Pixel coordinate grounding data

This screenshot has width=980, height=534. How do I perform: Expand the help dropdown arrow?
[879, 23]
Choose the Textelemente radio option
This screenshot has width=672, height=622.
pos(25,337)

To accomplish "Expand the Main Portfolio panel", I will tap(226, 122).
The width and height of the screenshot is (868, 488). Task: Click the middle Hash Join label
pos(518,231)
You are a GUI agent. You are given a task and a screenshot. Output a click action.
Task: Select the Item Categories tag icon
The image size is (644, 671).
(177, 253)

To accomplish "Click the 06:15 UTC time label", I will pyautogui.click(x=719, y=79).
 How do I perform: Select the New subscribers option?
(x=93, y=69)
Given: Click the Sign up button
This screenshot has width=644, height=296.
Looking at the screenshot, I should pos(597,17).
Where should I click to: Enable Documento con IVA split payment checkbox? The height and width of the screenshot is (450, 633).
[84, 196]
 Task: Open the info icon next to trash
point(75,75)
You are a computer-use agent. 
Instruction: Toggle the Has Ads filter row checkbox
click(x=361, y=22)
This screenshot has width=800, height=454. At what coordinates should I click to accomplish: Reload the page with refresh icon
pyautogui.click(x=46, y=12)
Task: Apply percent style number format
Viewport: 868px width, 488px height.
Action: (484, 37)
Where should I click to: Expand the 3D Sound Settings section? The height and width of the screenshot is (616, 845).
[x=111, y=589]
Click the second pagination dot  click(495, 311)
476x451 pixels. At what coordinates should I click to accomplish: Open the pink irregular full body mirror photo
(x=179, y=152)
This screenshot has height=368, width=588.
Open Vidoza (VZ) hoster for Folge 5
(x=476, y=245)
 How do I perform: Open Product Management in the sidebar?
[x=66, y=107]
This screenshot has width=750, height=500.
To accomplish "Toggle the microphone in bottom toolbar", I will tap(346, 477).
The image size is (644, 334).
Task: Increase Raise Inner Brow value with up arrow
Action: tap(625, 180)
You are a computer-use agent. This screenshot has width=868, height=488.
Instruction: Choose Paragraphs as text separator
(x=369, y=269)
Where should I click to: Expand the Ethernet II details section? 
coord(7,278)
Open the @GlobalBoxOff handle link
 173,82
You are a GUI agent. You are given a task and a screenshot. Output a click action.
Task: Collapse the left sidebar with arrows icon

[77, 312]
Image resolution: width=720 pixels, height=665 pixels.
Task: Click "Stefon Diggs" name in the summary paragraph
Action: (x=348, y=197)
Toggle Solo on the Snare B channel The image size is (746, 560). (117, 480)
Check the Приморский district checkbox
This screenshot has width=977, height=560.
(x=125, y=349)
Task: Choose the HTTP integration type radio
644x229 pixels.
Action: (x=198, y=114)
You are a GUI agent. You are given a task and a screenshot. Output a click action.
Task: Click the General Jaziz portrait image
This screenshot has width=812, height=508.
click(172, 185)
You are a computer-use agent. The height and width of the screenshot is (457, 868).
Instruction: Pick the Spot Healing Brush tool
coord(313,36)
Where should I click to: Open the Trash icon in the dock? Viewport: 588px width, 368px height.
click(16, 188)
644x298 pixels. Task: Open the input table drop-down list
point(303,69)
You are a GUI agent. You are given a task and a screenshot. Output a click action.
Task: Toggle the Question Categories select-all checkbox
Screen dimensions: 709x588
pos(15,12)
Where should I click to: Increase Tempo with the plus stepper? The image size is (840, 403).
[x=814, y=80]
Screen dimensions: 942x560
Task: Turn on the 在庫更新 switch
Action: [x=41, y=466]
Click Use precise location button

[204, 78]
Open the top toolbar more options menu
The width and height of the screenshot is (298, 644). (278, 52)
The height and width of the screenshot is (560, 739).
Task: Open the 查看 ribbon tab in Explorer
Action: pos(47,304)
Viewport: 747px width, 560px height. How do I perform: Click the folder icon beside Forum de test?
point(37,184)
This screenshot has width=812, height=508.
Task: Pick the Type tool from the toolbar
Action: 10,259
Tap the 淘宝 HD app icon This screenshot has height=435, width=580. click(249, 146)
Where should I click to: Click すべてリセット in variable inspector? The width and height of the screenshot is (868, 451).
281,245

TRY IT - Each line of the records above must be copied exactly.

WRITTEN RESPONSE -
This screenshot has width=980, height=534. How do I perform: Expand the help dropdown arrow?
[879, 23]
Choose the Textelemente radio option
This screenshot has width=672, height=622.
pos(25,337)

To accomplish "Expand the Main Portfolio panel", I will tap(226, 122).
The width and height of the screenshot is (868, 488). Task: Click the middle Hash Join label
pos(518,231)
You are a GUI agent. You are given a task and a screenshot. Output a click action.
Task: Select the Item Categories tag icon
The image size is (644, 671).
(177, 253)

To accomplish "Click the 06:15 UTC time label", I will pyautogui.click(x=719, y=79).
 How do I perform: Select the New subscribers option?
(x=93, y=69)
Given: Click the Sign up button
This screenshot has width=644, height=296.
Looking at the screenshot, I should pos(597,17).
Where should I click to: Enable Documento con IVA split payment checkbox? The height and width of the screenshot is (450, 633).
[84, 196]
 Task: Open the info icon next to trash
point(75,75)
You are a computer-use agent. 
Instruction: Toggle the Has Ads filter row checkbox
click(x=361, y=22)
This screenshot has width=800, height=454. At what coordinates should I click to accomplish: Reload the page with refresh icon
pyautogui.click(x=46, y=12)
Task: Apply percent style number format
Viewport: 868px width, 488px height.
Action: (484, 37)
Where should I click to: Expand the 3D Sound Settings section? The height and width of the screenshot is (616, 845).
[x=111, y=589]
Click the second pagination dot  click(495, 311)
476x451 pixels. At what coordinates should I click to accomplish: Open the pink irregular full body mirror photo
(x=179, y=152)
This screenshot has height=368, width=588.
Open Vidoza (VZ) hoster for Folge 5
(x=476, y=245)
 How do I perform: Open Product Management in the sidebar?
[x=66, y=107]
This screenshot has width=750, height=500.
To accomplish "Toggle the microphone in bottom toolbar", I will tap(346, 477).
The image size is (644, 334).
Task: Increase Raise Inner Brow value with up arrow
Action: tap(625, 180)
You are a computer-use agent. This screenshot has width=868, height=488.
Instruction: Choose Paragraphs as text separator
(x=369, y=269)
Where should I click to: Expand the Ethernet II details section? 
coord(7,278)
Open the @GlobalBoxOff handle link
 173,82
You are a GUI agent. You are given a task and a screenshot. Output a click action.
Task: Collapse the left sidebar with arrows icon

[77, 312]
Image resolution: width=720 pixels, height=665 pixels.
Task: Click "Stefon Diggs" name in the summary paragraph
Action: (x=348, y=197)
Toggle Solo on the Snare B channel The image size is (746, 560). (117, 480)
Check the Приморский district checkbox
This screenshot has width=977, height=560.
(x=125, y=349)
Task: Choose the HTTP integration type radio
644x229 pixels.
Action: (x=198, y=114)
You are a GUI agent. You are given a task and a screenshot. Output a click action.
Task: Click the General Jaziz portrait image
This screenshot has width=812, height=508.
click(172, 185)
You are a computer-use agent. The height and width of the screenshot is (457, 868).
Instruction: Pick the Spot Healing Brush tool
coord(313,36)
Where should I click to: Open the Trash icon in the dock? Viewport: 588px width, 368px height.
click(16, 188)
644x298 pixels. Task: Open the input table drop-down list
point(303,69)
You are a GUI agent. You are given a task and a screenshot. Output a click action.
Task: Toggle the Question Categories select-all checkbox
Screen dimensions: 709x588
pos(15,12)
Where should I click to: Increase Tempo with the plus stepper? The image size is (840, 403).
[x=814, y=80]
Screen dimensions: 942x560
Task: Turn on the 在庫更新 switch
Action: [x=41, y=466]
Click Use precise location button

[204, 78]
Open the top toolbar more options menu
The width and height of the screenshot is (298, 644). (278, 52)
The height and width of the screenshot is (560, 739).
Task: Open the 查看 ribbon tab in Explorer
Action: pos(47,304)
Viewport: 747px width, 560px height. How do I perform: Click the folder icon beside Forum de test?
point(37,184)
This screenshot has width=812, height=508.
Task: Pick the Type tool from the toolbar
Action: 10,259
Tap the 淘宝 HD app icon This screenshot has height=435, width=580. click(249, 146)
Where should I click to: Click すべてリセット in variable inspector? The width and height of the screenshot is (868, 451).
281,245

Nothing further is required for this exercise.